# STEROIDS FORUM > IGF-1 LR3, HGH, and INSULIN QUESTIONS >  Just got caught buying gh online! help needed please?!

## nba2005uk

i just recieved this email so be careful if your ordering online people!
Does anybody know if i need to reply to this or what im confused on what to do lol!

We are SOCA (Serious Organised Crime Agency), our CLO (Chemical Liaison Officer) has presented us with a CSAR (Chemical Suspicious Activity Report) stating the purchase of:




Class c drugs under the Misuse of Drugs Act 1971.


It is our belief from supported evidence that you had the intention of possessing or supplying the above. Below is the possible punishment should you decide not to adhere to our declaration.

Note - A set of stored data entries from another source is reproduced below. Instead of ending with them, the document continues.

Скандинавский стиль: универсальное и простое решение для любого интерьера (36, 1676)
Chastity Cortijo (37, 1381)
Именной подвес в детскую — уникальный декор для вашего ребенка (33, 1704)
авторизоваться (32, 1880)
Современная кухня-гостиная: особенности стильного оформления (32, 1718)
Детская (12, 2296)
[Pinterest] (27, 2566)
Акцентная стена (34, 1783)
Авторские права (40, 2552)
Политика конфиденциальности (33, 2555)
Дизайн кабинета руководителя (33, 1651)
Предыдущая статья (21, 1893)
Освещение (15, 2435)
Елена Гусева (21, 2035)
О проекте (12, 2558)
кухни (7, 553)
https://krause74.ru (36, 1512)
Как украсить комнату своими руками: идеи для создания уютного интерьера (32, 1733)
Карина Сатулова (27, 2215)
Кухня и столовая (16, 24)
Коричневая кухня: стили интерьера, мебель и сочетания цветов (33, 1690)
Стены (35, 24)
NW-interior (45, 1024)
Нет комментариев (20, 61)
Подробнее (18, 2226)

Offence Court Class A Class B Class C


Possession Magistrate 6 months / £5000 fine 3 months / £2500 fine 3 months / £500 fine
Crown 7 years / unlimited fine 5 years / unlimited fine 2 years / unlimited fine

Supply Magistrate 6 months / £5000 fine 6 months / £5000 fine 3 months / £2000 fine
Crown Life / unlimited fine 14 years / unlimited fine 14 years / unlimited fine




Supplied funds have been seized under the Proceeds of Crime Act 2002.






Declaration


No further action shall be taken, unless you proceed in the illegal activity of misuse of drugs. Should you continue SOCA shall call upon evidence and legislation against ***

----------


## nba2005uk

i just recieved this email so be careful if your ordering online people!
Does anybody know if i need to reply to this or what im confused on what to do lol!

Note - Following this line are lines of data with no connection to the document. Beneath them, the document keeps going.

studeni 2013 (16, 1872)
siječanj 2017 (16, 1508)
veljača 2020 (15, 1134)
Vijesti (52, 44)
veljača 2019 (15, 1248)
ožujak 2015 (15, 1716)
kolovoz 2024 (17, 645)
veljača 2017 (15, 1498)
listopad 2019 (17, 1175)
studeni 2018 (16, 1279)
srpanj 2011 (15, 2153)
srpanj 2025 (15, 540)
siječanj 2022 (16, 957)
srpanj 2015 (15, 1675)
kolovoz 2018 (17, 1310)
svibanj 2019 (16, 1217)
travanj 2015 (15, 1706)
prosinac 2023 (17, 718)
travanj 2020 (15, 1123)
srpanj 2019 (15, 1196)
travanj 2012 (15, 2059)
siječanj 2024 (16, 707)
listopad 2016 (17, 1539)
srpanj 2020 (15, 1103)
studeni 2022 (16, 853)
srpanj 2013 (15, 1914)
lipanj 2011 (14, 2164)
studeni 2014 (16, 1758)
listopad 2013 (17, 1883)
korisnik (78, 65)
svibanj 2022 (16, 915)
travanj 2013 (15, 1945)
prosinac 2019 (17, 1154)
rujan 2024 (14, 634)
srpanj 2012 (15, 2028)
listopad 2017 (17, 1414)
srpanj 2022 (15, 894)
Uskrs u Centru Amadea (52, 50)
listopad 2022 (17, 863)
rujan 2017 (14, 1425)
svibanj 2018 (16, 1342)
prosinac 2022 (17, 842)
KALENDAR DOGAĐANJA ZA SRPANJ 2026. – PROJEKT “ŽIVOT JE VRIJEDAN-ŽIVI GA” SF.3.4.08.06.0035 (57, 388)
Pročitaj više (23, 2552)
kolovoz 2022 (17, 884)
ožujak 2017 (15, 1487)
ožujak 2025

We are SOCA (Serious Organised Crime Agency), our CLO (Chemical Liaison Officer) has presented us with a CSAR (Chemical Suspicious Activity Report) stating the purchase of:




Class c drugs under the Misuse of Drugs Act 1971.


It is our belief from supported evidence that you had the intention of possessing or supplying the above. Below is the possible punishment should you decide not to adhere to our declaration.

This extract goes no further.